After a few minutes of hand-wringing, I realize that my focus — on these hypothetical wellsprings of anxiety — is all wrong. Why struggle against the tentacles of ambient anxiety when I can identify the actual, concrete sources of my trepidation? Here, I remind myself, are some of the things I have learned: life in the breadline can be isolated. Life without work can feel directionless. Prolonged unemployment makes you question what you have to offer, and why (if it’s as valuable as your student loan bills suggest) no one wants to partake of it. Any one of these truths would be discouraging; in the aggregate, they have the potential to be debilitating. But, I conclude, staying at home and commiserating with the cats is a sure way to turn a perceived disability into guaranteed paralysis. My inner high school football coach materializes for a brief moment. “Get pumped!” he yells. “Run a smooth offense! Size doesn’t matter! It’s all about determination! The only opponent you’re playing is yourself! Now get out there, and prepare a face to meet the faces that you meet!”
Thanks, Coach! I think. Spirits buoyed, I hit the shower. Afterwards, I am still not sure what to wear, so I rifle through my work clothes with the guilty sense that I am waking them from hibernation. I put on my grown-up watch and a skirt, then a different skirt, and then – unable to face the inevitable battle between me and panty hose – settle on a pair of black pants. Suddenly aware that my dawdling has put me behind schedule, I rush into the bathroom, where the bras I hand-washed earlier in the day are hanging to dry. Alas: it seems that I have miscalculated the atmospheric conditions in my apartment. Every bra is still soaking wet.
I run back to my bedroom and paw frantically through my underwear drawer, lingerie flying cartoonishly as I dig through the pile. Buried in its recesses, I find a bra which, though clean, is a tattered relic of its former self; it probably should have gone to live on the farm a while back. “You can retire after this,” I tell it, “I promise. Just do me this one, last favor. I really need your support right now.” Despite my pleas, the strap detaches itself defiantly the minute I put it on. “Oh, for fuck’s sake,” I snap irritably, and spend the next fifteen minutes tossing my apartment, first for a needle and thread, then a safety pin, and, ultimately, for my stapler. Although I am certain I have seen each of these items recently, I am unable to locate any one of them. I wonder whether, when I leave, they will emerge (animated like the bombastic housewares in a Disney movie) and stage an elaborate musical number about their clever escape.

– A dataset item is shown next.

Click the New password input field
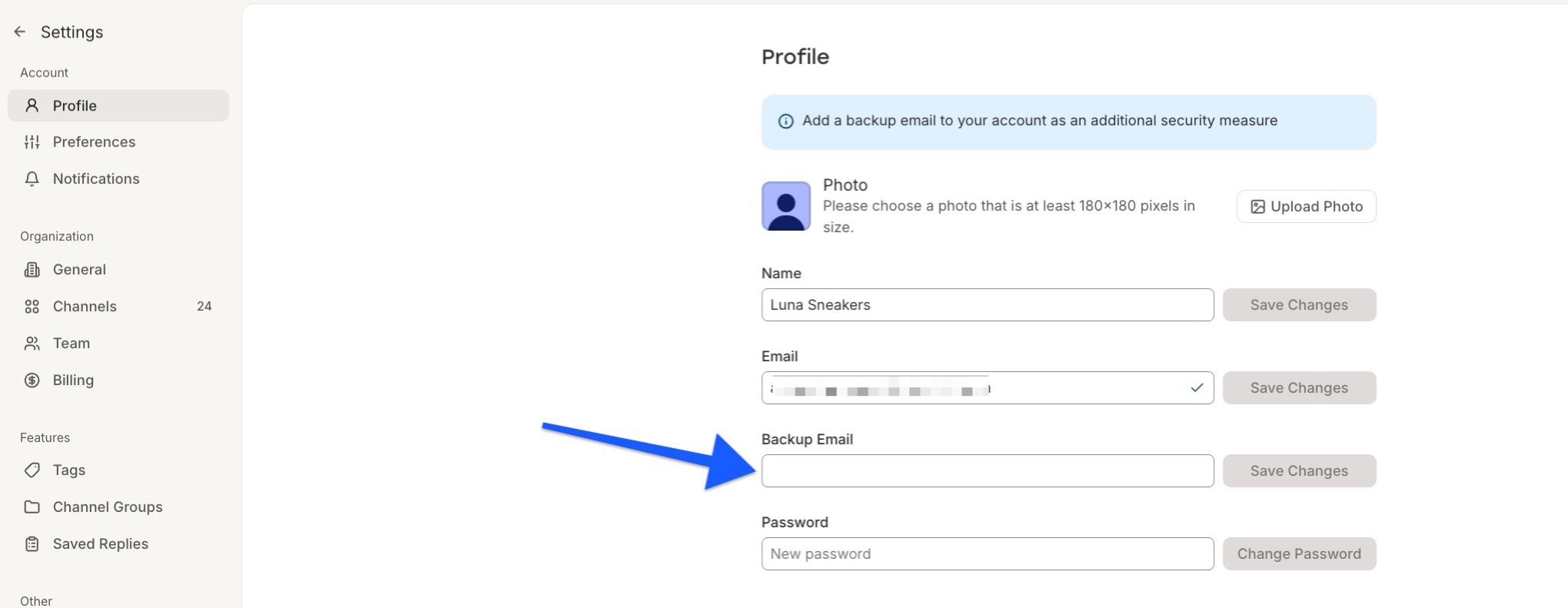Viewport: 1568px width, 608px height. pyautogui.click(x=987, y=553)
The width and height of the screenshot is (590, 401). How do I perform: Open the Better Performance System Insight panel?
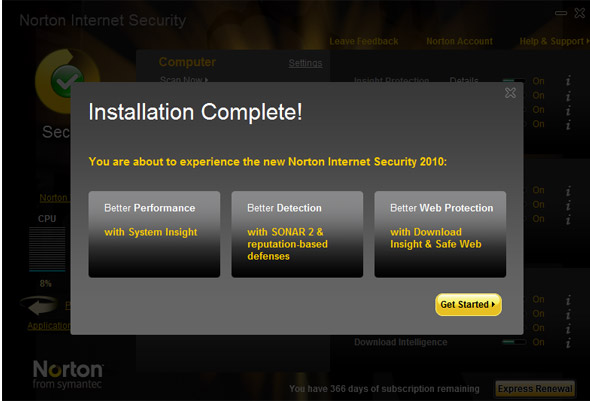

Glancing at the clock (which, I suspect, is part of the houseware conspiracy), I realize that I am officially running late. After digging through my dresser once more, I stumble upon a solution: the top of my bikini. It may be inelegant, I tell myself, but sometimes you have to go to war with the army you have.
Fifteen minutes later, I am headed north on the FDR Drive — or I would be, but for the wall of traffic blocking my way. (Yes, car haters: I drove.) Sighing, I put my car in park and turn on the radio. The President is in town, the announcer informs me, and motorists can expect “scattered traffic snarls.” I scan the sea of cars: this is definitely a snarl. It wouldn’t be so bad, I think idly, if a Starbucks barista on rollerskates could bring me a cup of coffee! I fantasize for a moment about my hot, cheerfully-delivered cup of coffee, but the dream vaporizes quickly amidst honking and distant sirens. When I look over to the car beside me, its driver makes an obscene gesture involving his tongue and first two fingers. “Fuck you,” I mouth slowly, and flip him the bird. I hope that I am not accumulating bad networking karma.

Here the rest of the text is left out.